__What this task involves__:
Write out, word for word, the passage on the trace map over finite fields of characteristic two.

This answer is to supplement Hurkyl's answer. I give examples of such polynomials for all the finite fields of characteristic two. I need the basic result, brought up by Hurkyl, stating that $\ker\, tr=\mathrm{Im}(x^2-x)$. This follows from rank-nullity, because the mappings $$tr:\mathbb{F}_{2^k}\rightarrow \mathbb{F}_2,x\mapsto\sum_{i=0}^{k-1}x^{2^i}$$ and $$f:\mathbb{F}_{2^k}\rightarrow\mathbb{F}_{2^k},x\mapsto x^2-x$$ are both linear over the prime field, satisfy $tr(x)=tr(x^2)$, for all $x$, $tr\circ f=0$, $tr\not\equiv0$ and that $\ker f=\{0,1\}$ is one-dimensional (if you didn't know this I HIGHLY recommend proving these facts as exercises).

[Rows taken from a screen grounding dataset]
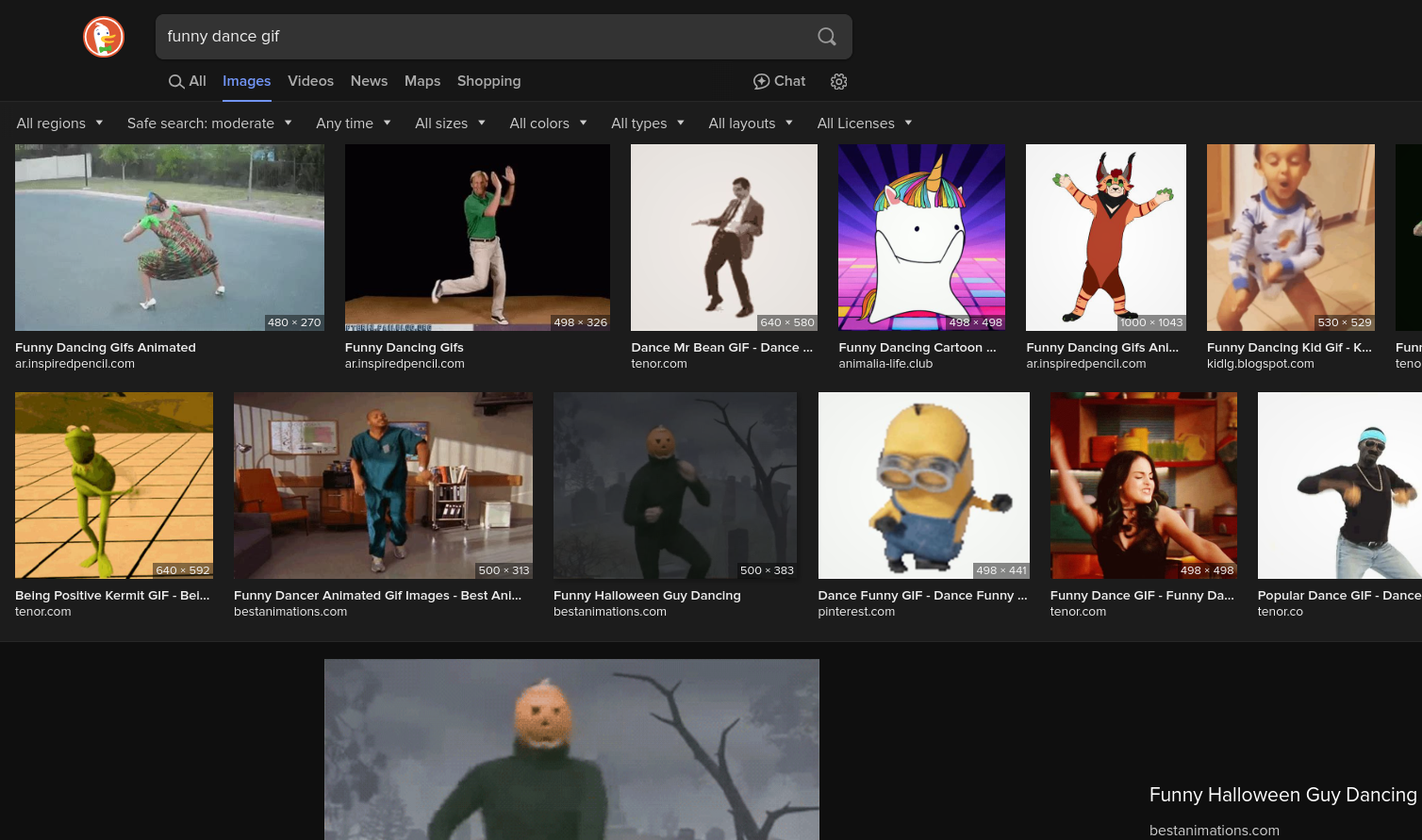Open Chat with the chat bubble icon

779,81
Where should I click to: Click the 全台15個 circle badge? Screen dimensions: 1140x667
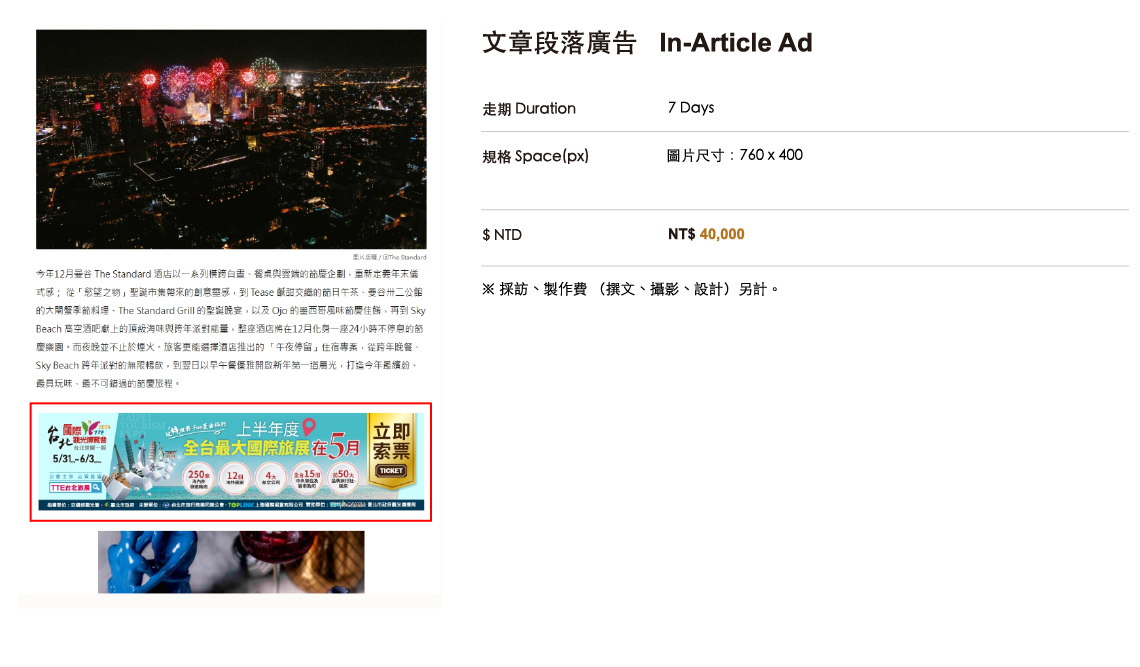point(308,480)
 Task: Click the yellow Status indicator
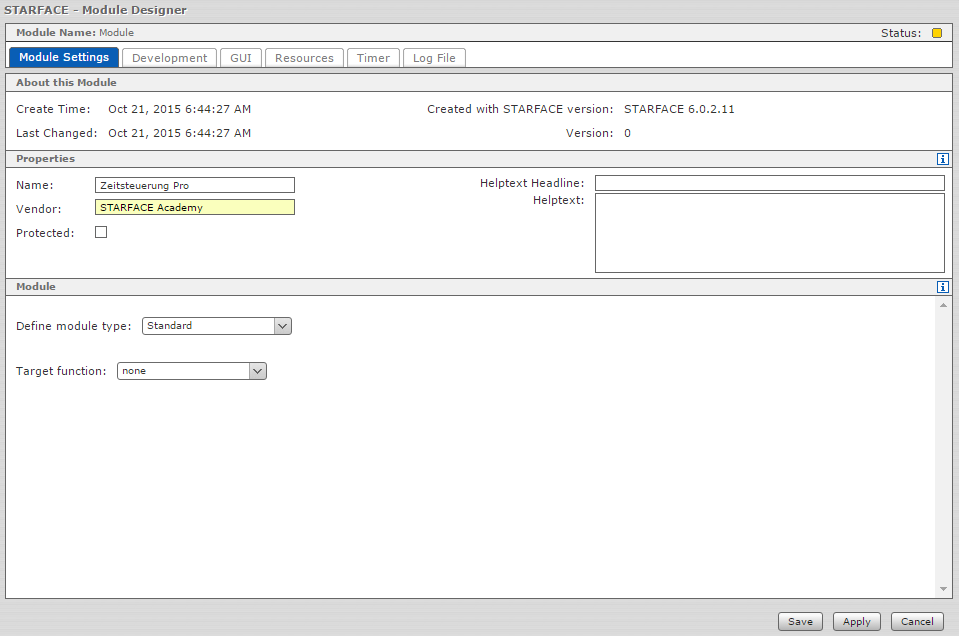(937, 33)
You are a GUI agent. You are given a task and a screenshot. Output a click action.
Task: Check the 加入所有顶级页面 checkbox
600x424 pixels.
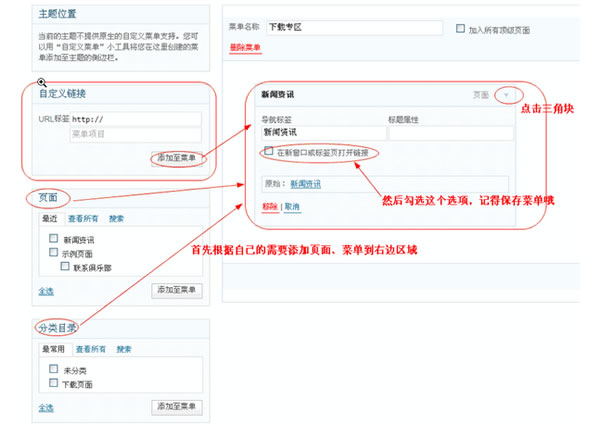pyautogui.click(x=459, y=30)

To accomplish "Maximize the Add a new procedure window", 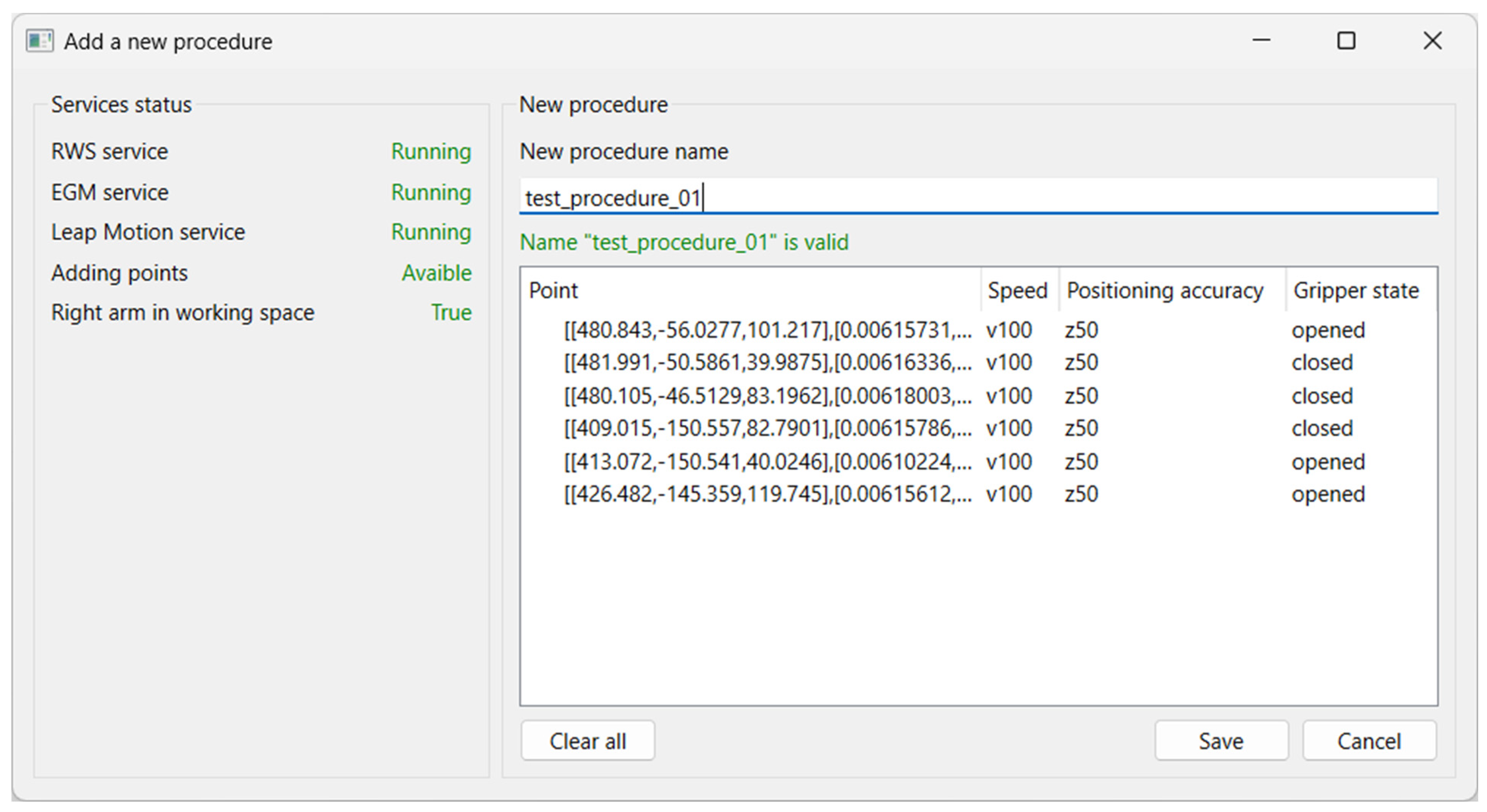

__Full response__:
This answer is to supplement Hurkyl's answer. I give examples of such polynomials for all the finite fields of characteristic two. I need the basic result, brought up by Hurkyl, stating that $\ker\, tr=\mathrm{Im}(x^2-x)$. This follows from rank-nullity, because the mappings $$tr:\mathbb{F}_{2^k}\rightarrow \mathbb{F}_2,x\mapsto\sum_{i=0}^{k-1}x^{2^i}$$ and $$f:\mathbb{F}_{2^k}\rightarrow\mathbb{F}_{2^k},x\mapsto x^2-x$$ are both linear over the prime field, satisfy $tr(x)=tr(x^2)$, for all $x$, $tr\circ f=0$, $tr\not\equiv0$ and that $\ker f=\{0,1\}$ is one-dimensional (if you didn't know this I HIGHLY recommend proving these facts as exercises).